Méfions-nous des spectacles trop attendus. Un proverbe africain dit l’espoir pilier du monde. A l’opéra, il est souvent source de déception. Porté par une distribution chargée de promesses, et rehaussé d’une mise en scène étrennée à Genève en 2016 et reprise à l’Opéra-Comique en mai prochain, Manon à Bordeaux évite le piège de la déconvenue parce que, trois heures durant, rien ne vient distraire nos attentes.

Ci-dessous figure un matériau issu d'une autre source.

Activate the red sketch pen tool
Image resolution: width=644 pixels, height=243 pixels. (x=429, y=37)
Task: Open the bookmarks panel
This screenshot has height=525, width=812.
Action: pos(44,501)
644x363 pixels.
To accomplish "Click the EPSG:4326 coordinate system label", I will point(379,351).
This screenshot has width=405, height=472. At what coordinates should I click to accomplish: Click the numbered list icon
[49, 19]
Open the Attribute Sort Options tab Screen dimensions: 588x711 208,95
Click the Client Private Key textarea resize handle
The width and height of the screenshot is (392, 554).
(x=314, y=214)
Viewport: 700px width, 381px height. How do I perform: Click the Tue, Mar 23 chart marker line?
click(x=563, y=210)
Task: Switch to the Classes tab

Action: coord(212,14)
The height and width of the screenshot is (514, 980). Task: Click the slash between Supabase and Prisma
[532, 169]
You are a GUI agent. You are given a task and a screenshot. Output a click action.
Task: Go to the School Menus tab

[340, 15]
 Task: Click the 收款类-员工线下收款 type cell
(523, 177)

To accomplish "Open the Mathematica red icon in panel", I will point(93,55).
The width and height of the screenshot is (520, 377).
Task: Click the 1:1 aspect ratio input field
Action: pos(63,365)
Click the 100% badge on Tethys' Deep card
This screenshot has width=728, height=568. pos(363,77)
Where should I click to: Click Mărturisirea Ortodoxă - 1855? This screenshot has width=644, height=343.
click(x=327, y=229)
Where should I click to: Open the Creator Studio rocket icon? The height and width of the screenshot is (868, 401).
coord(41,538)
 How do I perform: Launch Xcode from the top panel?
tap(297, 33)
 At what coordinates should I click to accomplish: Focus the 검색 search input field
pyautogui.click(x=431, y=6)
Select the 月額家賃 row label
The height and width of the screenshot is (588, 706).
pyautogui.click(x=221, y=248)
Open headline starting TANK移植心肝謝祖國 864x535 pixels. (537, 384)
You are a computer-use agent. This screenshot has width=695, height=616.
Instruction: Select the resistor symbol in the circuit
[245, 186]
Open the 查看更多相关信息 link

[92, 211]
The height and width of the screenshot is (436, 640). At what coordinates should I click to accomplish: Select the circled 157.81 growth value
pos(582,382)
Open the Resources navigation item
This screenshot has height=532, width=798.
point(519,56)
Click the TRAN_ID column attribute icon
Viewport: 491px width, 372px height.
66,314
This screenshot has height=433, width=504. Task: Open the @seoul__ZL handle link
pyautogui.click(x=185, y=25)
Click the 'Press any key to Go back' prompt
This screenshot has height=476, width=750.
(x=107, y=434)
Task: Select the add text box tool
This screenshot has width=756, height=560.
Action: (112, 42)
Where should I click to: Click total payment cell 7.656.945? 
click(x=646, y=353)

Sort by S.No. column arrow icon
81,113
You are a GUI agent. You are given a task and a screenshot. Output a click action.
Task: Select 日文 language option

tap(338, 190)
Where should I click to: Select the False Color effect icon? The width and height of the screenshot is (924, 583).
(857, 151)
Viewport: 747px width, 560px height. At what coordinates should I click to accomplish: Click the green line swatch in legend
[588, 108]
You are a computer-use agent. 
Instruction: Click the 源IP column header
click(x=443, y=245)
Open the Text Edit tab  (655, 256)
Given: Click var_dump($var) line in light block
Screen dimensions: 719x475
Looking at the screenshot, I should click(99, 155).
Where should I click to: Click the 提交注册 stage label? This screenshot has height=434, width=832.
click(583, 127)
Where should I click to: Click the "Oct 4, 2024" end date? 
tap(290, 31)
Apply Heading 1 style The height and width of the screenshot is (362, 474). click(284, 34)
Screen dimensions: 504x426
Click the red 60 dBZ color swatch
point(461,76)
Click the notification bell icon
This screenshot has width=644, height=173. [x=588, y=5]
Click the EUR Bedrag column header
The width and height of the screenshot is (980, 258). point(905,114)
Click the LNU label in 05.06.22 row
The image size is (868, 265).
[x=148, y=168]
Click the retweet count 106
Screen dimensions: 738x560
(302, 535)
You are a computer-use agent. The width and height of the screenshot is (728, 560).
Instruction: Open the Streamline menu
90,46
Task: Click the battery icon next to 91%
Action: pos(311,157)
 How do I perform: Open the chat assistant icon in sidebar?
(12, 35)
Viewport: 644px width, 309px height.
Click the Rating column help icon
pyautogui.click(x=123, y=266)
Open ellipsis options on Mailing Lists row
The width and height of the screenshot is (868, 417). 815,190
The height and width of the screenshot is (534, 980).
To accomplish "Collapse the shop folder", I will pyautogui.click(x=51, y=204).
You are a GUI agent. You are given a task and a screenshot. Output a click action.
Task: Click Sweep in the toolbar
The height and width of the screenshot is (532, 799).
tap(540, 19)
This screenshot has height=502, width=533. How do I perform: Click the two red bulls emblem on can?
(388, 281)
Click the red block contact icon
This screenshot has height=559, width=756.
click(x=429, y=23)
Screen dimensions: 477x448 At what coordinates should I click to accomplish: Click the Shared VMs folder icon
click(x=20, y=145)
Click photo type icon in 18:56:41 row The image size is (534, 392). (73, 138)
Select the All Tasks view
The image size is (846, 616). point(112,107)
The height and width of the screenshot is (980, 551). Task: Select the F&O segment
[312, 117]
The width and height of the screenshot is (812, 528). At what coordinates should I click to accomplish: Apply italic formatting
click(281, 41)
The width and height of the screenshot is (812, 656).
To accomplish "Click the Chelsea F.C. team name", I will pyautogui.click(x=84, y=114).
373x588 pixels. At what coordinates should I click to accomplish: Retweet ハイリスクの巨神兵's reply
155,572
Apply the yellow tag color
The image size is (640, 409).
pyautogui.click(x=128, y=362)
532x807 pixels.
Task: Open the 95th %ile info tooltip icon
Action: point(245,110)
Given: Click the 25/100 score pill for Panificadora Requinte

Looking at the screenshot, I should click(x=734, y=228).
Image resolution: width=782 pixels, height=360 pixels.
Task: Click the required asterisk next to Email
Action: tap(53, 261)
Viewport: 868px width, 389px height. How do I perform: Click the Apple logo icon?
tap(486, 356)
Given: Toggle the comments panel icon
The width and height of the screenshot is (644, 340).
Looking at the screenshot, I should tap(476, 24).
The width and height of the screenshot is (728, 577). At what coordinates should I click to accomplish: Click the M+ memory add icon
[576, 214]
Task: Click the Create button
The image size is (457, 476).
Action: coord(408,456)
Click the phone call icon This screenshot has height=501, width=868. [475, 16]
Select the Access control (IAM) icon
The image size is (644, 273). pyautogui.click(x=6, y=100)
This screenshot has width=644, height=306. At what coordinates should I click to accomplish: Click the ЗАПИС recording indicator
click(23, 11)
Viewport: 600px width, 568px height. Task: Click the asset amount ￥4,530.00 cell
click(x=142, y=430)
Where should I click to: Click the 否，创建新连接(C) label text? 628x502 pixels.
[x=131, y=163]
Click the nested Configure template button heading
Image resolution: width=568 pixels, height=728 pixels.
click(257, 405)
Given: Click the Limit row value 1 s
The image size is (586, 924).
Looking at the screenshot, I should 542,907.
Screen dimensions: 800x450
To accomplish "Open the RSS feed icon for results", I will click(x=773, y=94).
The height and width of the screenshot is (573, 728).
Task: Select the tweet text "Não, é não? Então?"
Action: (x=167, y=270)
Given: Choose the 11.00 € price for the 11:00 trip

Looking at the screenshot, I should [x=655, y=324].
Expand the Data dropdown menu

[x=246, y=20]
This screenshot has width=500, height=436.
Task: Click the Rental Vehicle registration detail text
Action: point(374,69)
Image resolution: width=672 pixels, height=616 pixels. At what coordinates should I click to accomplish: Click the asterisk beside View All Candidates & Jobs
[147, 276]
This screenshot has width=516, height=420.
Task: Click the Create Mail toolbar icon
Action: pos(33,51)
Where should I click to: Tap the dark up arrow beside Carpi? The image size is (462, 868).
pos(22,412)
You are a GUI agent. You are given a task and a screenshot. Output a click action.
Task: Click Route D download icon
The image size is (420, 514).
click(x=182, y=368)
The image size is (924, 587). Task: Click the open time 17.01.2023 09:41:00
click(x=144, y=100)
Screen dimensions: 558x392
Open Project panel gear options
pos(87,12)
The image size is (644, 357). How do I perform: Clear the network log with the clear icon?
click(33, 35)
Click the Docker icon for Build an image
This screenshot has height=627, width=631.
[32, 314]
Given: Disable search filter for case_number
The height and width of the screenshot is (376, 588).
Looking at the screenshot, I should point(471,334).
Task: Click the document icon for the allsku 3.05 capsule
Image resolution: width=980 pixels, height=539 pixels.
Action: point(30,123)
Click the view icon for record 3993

A commencer par la direction de Marc Minkowski, d’un lyrisme haletant, et l’approche d’Olivier Py, dont les tics de langage ne contredisent jamais la lecture de l’œuvre. En un dialogue parfois obscène entre corruption et pureté, c’est ici la tristesse de la chair que rappelle chacun des tableaux abrités dans un décor modulable où l’auberge d’Amiens est transplantée dans le quartier rouge d’une ville pluvieuse, où le boudoir de la rue Vivienne s’apparente à un lupanar, où le cabaret prend le pas sur le ballet de l’Opéra, où il faudra que Manon meure pour que le scintillement des étoiles supplante la lumière crue des néons. Si le système Py a ses détracteurs – quelques huées accueillent le metteur en scène au moment des saluts – il serait injuste de ne pas lui concéder une volonté forte de caractérisation. Tous les personnages, principaux comme secondaires, se dessinent au fil des scènes avec évidence.
© Eric Bouloumié
Que cette évidence dramatique se double d’une interprétation vocale supérieure et survient ce paradoxe propre à l’opéra : atteindre la vérité à force d’artifices. Ainsi une Manon légère, ni vicieuse, ni perverse mais jouisseuse, à laquelle Nadine Sierra prête un soprano non exempt de verdeurs, que l’on aurait pensé plus à l’aise dans la démonstration que l’émotion. Les pages brillantes lui conviennent moins que ces instants où Manon met son âme à nu – « Adieu, notre petite table » évidemment mais pas seulement. Autre sujet d’étonnement : un français plus que correct, dépourvu d’accent, auquel le travail du chef de chant Jean-Marc Fontana n’est paraît-il pas étranger.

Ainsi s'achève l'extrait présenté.